GIVEN RECORDS Start Marker

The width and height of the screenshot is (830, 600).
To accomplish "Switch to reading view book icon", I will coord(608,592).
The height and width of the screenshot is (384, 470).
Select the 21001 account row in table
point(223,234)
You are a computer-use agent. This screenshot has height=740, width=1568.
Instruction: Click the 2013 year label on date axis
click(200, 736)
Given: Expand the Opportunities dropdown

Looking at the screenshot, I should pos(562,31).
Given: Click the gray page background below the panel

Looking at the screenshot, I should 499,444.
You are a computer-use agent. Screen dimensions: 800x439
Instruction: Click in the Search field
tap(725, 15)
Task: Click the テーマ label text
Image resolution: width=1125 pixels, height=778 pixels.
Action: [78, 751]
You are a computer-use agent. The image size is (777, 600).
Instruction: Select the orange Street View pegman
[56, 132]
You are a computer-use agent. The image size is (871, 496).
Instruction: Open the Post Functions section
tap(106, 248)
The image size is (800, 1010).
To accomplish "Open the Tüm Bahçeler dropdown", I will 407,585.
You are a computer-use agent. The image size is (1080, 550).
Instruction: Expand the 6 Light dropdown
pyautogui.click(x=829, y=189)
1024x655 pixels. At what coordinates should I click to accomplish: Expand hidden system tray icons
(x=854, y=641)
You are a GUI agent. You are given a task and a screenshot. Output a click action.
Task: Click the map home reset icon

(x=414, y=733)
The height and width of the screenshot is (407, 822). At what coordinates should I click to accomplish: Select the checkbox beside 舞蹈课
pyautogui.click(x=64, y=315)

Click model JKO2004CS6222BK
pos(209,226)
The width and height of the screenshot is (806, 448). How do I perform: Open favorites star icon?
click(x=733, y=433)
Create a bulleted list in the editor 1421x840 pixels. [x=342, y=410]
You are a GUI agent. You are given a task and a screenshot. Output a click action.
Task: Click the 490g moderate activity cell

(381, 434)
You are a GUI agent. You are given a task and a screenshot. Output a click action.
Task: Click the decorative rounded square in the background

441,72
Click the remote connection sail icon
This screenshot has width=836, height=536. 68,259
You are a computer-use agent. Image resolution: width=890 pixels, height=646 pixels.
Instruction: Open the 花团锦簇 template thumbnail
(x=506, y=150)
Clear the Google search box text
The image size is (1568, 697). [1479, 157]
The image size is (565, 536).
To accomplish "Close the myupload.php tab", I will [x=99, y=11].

GIVEN RECORDS End Marker

EXERCISE →
Only the count is needed: the number of lines in the data that include the word "computer".

REPLY →
6